Policing policies and procedures

So far, we've covered many of the tools that help you protect your organisation in line with the ACSC's Prevention and Protection Guide. But tools alone are not enough. Any effective cyber defence strategy must be backed by clear policies and procedures governing everything from basic password hygiene to BYOD (bring your own device).

Of course, just as important as implementing these policies is policing them.
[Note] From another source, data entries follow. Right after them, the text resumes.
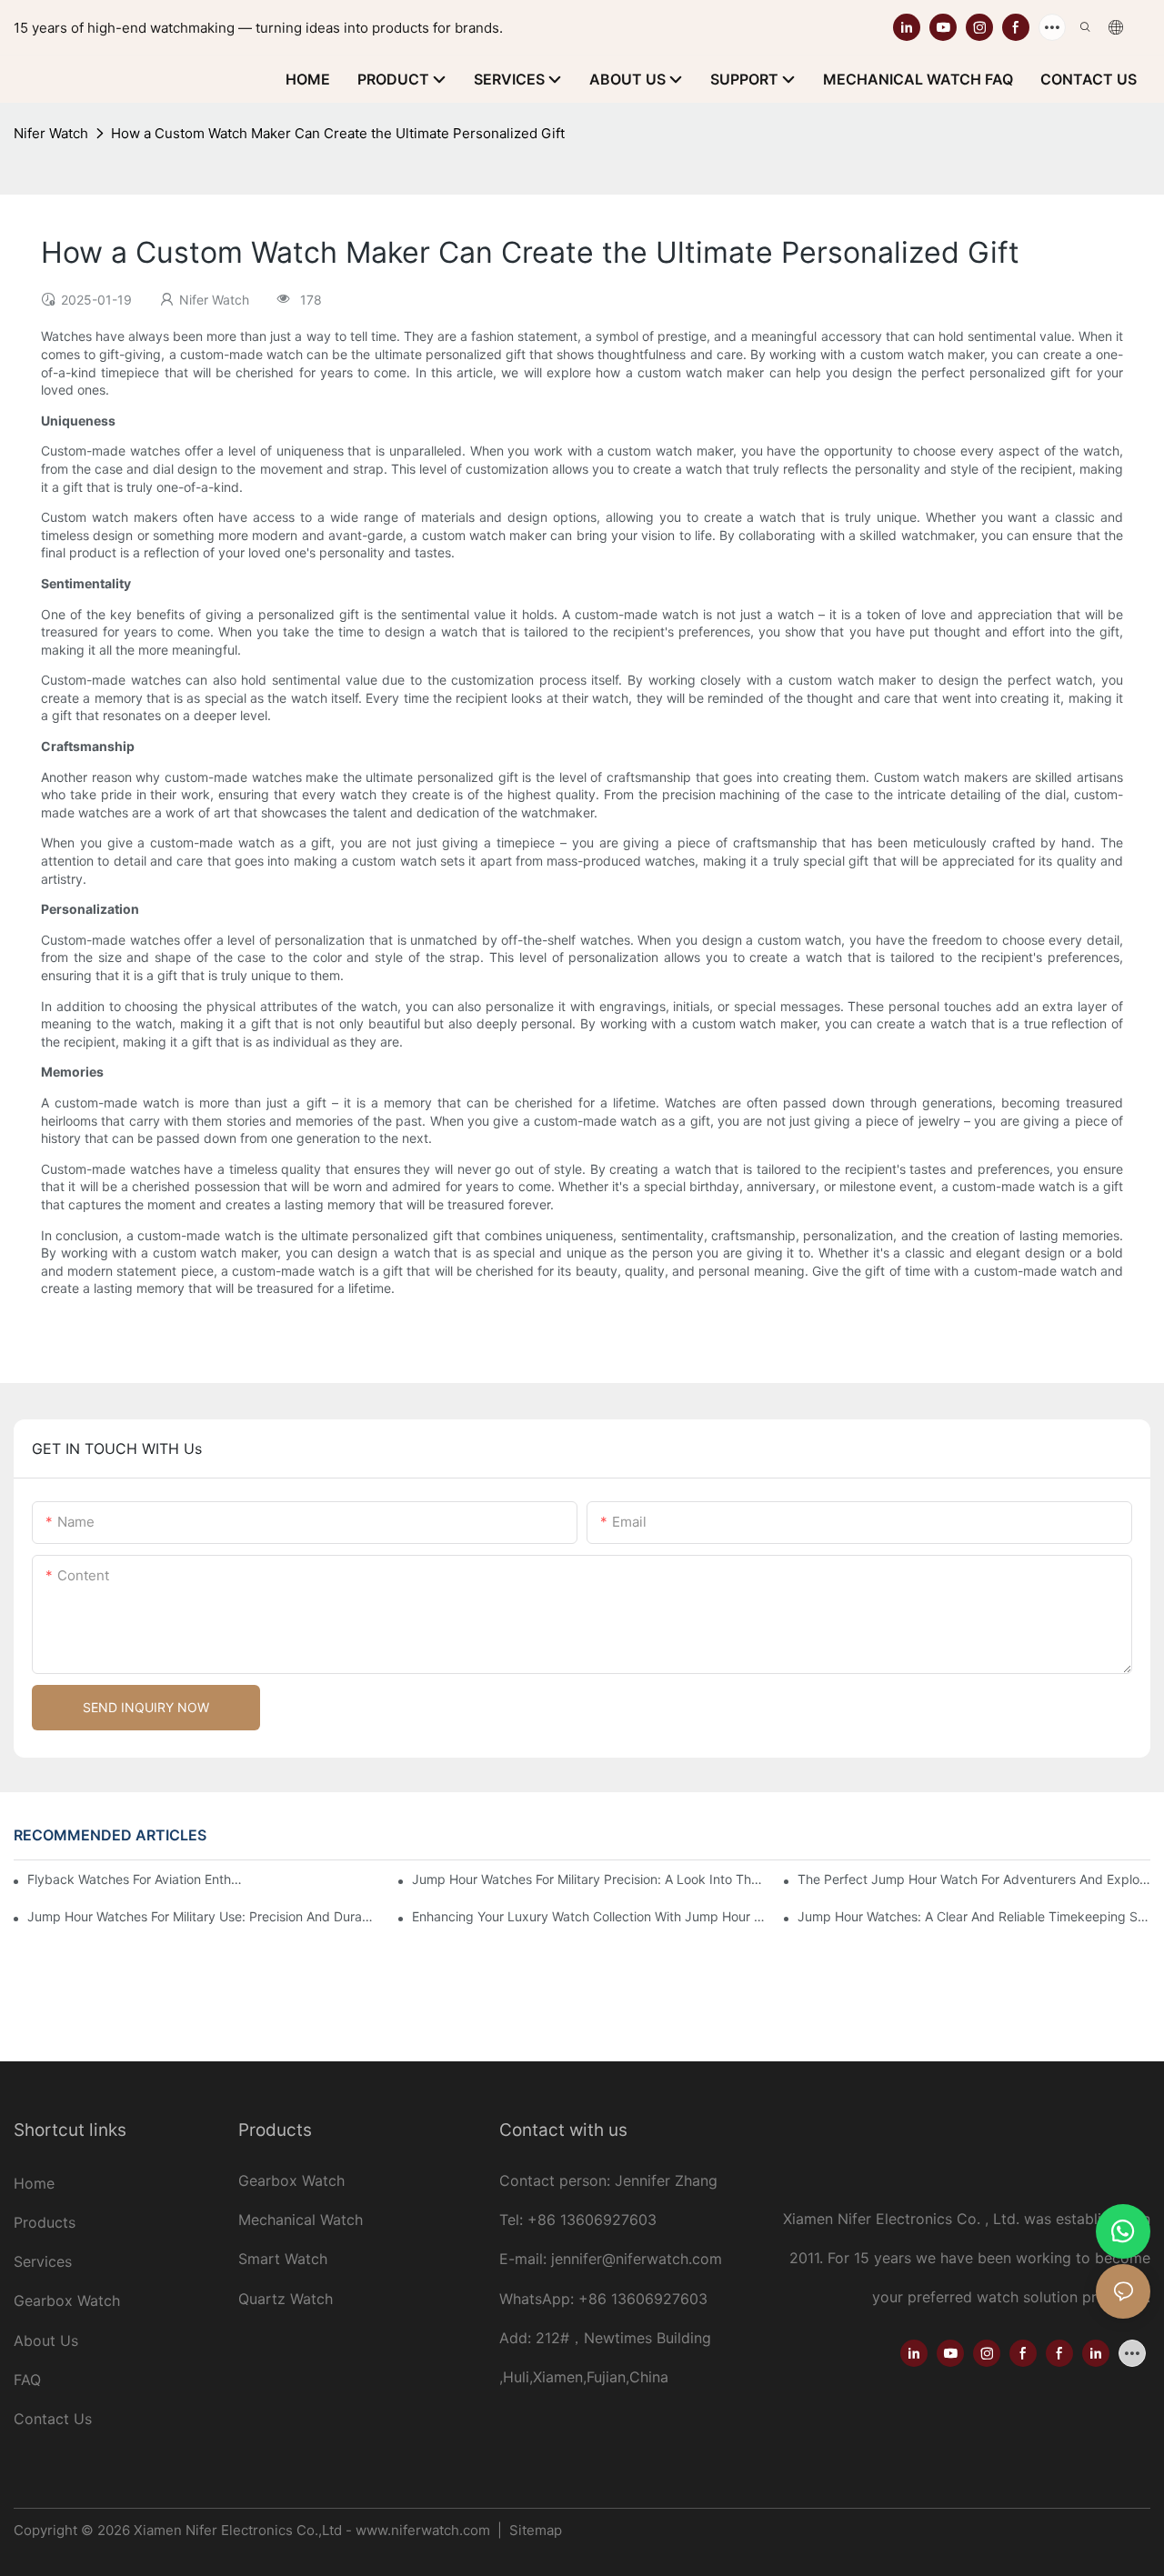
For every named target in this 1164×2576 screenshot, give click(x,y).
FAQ (27, 2380)
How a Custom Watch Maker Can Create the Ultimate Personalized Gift (338, 133)
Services (43, 2261)
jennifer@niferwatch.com (636, 2259)
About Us (46, 2340)
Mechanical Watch (300, 2219)
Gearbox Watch (69, 2300)
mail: (533, 2259)
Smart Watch (282, 2259)
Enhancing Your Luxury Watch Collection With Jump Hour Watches (588, 1916)
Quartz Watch (285, 2299)
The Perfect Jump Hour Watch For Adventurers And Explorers (974, 1879)
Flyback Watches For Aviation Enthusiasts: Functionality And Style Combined (137, 1879)
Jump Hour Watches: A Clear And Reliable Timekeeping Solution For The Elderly (974, 1916)
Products (44, 2222)
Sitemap (534, 2530)
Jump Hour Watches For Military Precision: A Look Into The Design (588, 1879)
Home (34, 2183)
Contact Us (53, 2419)
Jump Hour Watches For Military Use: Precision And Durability (203, 1916)
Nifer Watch (51, 133)
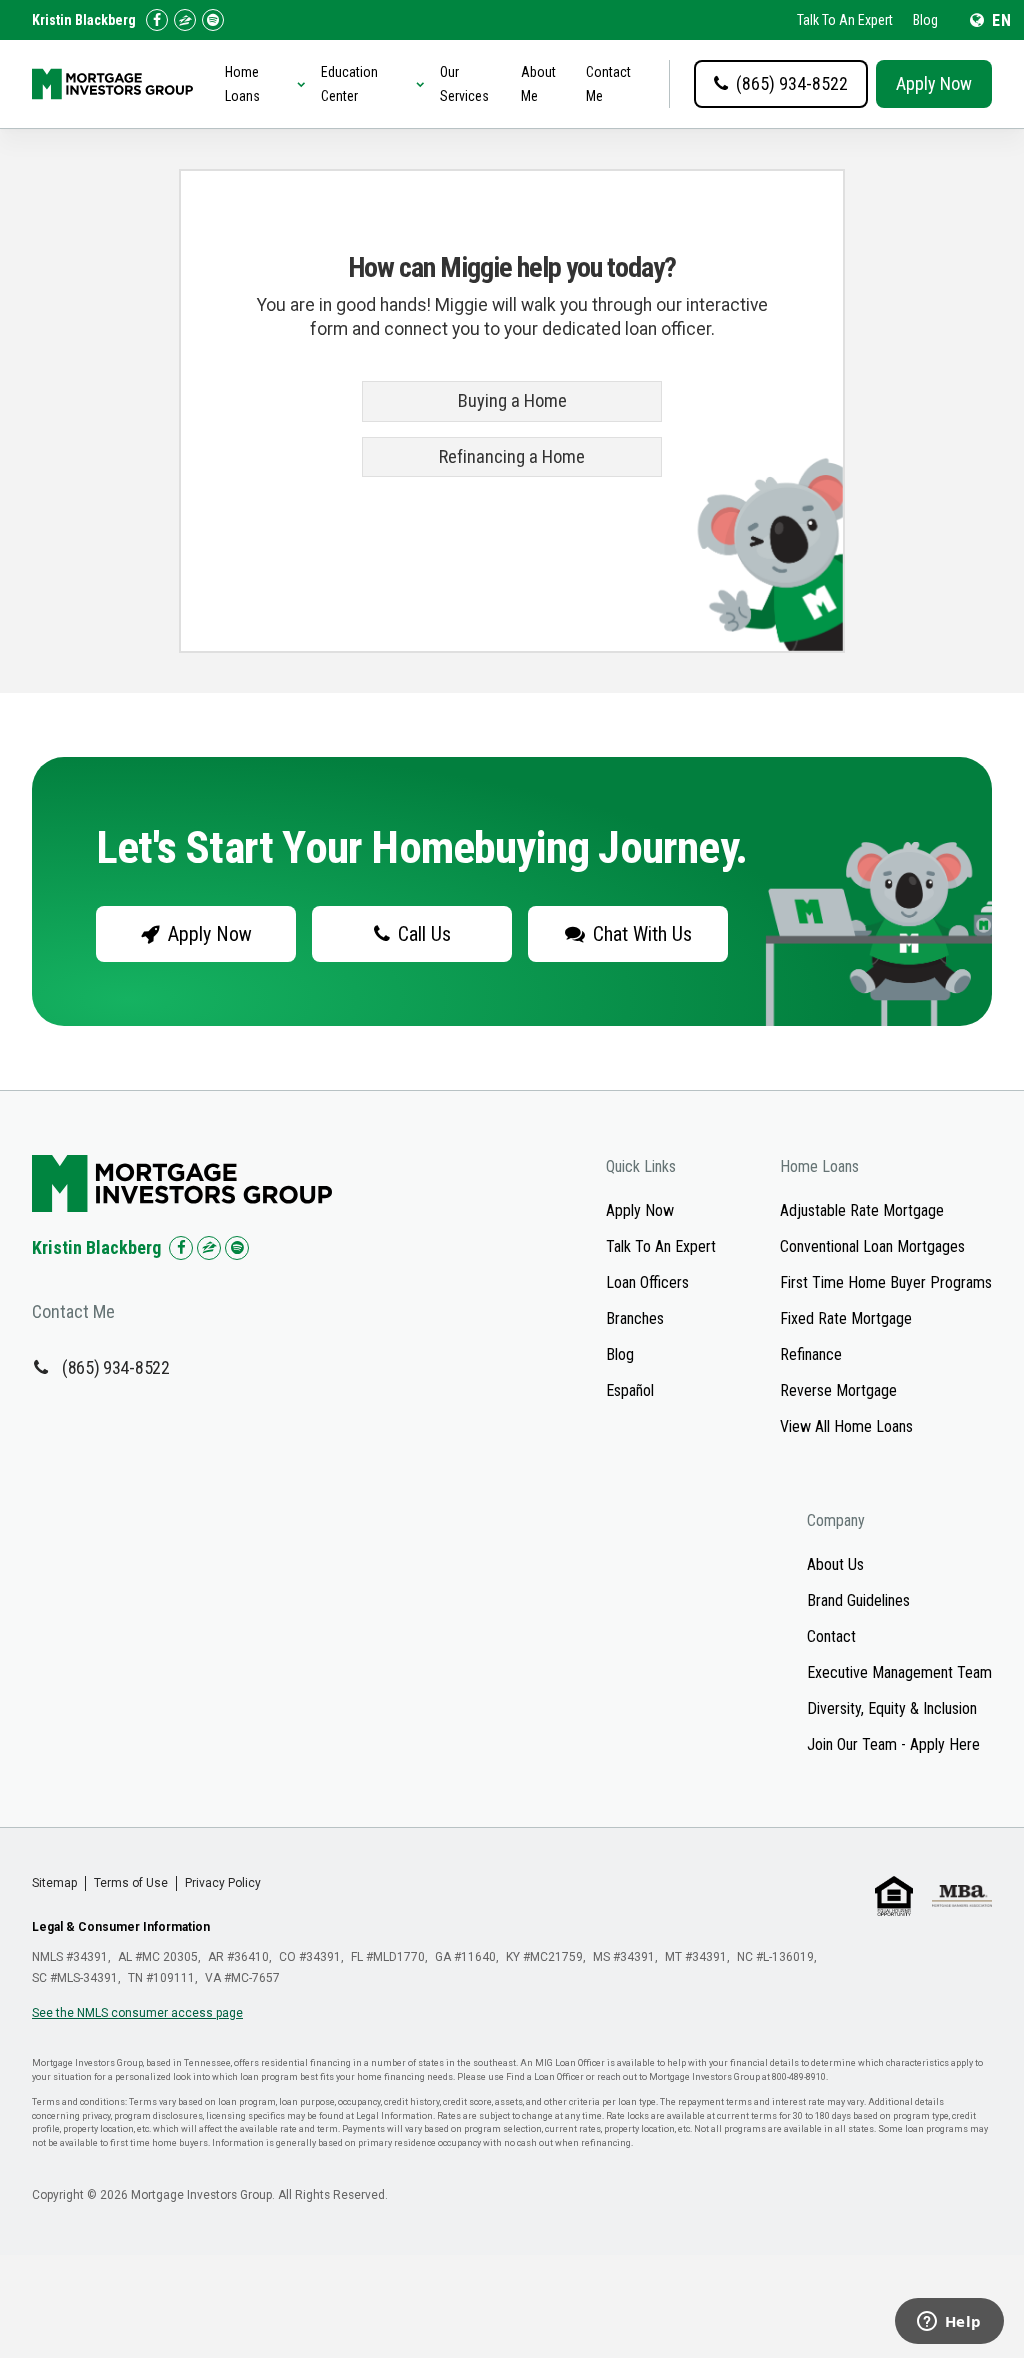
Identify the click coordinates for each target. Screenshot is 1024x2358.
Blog (925, 20)
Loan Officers (647, 1282)
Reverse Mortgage (838, 1390)
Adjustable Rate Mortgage (862, 1210)
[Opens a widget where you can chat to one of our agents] (949, 2323)
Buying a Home (512, 401)
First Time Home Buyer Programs (886, 1282)
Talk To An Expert (845, 20)
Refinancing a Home (512, 457)
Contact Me (608, 84)
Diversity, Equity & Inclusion (892, 1708)
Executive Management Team (899, 1672)
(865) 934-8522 (116, 1367)
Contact (831, 1636)
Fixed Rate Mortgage (846, 1318)
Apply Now (934, 83)
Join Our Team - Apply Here (893, 1744)
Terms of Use (131, 1883)
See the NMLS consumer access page (137, 2013)
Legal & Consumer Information (121, 1927)
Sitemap (54, 1883)
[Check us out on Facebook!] (157, 20)
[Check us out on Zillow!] (185, 20)
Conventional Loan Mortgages (872, 1246)
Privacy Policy (223, 1883)
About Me (538, 84)
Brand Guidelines (858, 1600)
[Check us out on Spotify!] (237, 1248)
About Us (835, 1564)
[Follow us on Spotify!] (213, 20)
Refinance (811, 1354)
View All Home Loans (846, 1426)
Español (630, 1390)
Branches (635, 1318)
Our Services (464, 84)
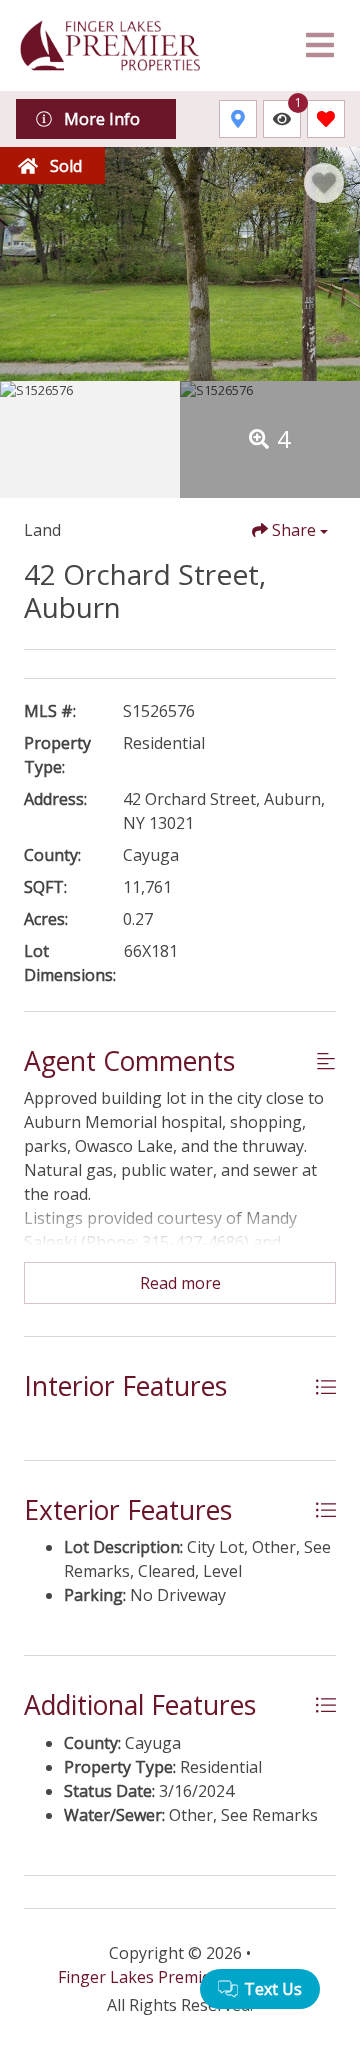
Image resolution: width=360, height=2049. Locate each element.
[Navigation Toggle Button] (320, 45)
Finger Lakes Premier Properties (180, 1977)
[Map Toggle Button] (238, 119)
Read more (180, 1283)
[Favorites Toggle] (326, 119)
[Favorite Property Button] (324, 183)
A comprehensive security orchestration, automation, and response platform can help analyse malicious and suspicious activity and prioritise response.

Delivering people-centric awareness training

People-centric attacks require a people-centric defence. It is your users who are on the frontline facing tenacious cyber criminals, and you must train them to defend your organisation accordingly.

Comprehensive Security Awareness

Training must go beyond jargon definition and multiple-choice tests. The goal is to build a security culture throughout your organisation – in which every member of your team knows not just how to detect and deter cyber threats but how their behaviour can limit and indeed increase an attack's chances of success. This needs to be multi-faceted; it can’t be a one size fits all approach to make sure positive behaviour changes occur.

Creating a culture of making sure users are encouraged to report anything erroneous should be a CISO imperative. When your users genuinely understand that a single errant click or weak password can expose your organisation to vast financial and reputational consequences, behaviour changes – and we are all safer as a result.

Vigilance is vital

Finally, staying informed of the threat landscape and your current risk level is key. Your security training program should put cyber threats at the forefront of everyone's minds, creating an environment in which vigilance is the default setting.

But as well as visibility into the threats you face, you also need a complete picture of your networks – who is accessing your data, when, from where, and why. As well as gaining a thorough insight into the level of people risk posed to your organisation.

As this breakdown of the ACSC guide goes to show, there's no short answer to cyber security. And there's certainly no silver bullet. The only effective cyber defence is broad and multilayered, spanning tools and technology, policies and procedures – and most importantly, your people.

Yvette Lejins is the resident CISO, APAC at Proofpoint.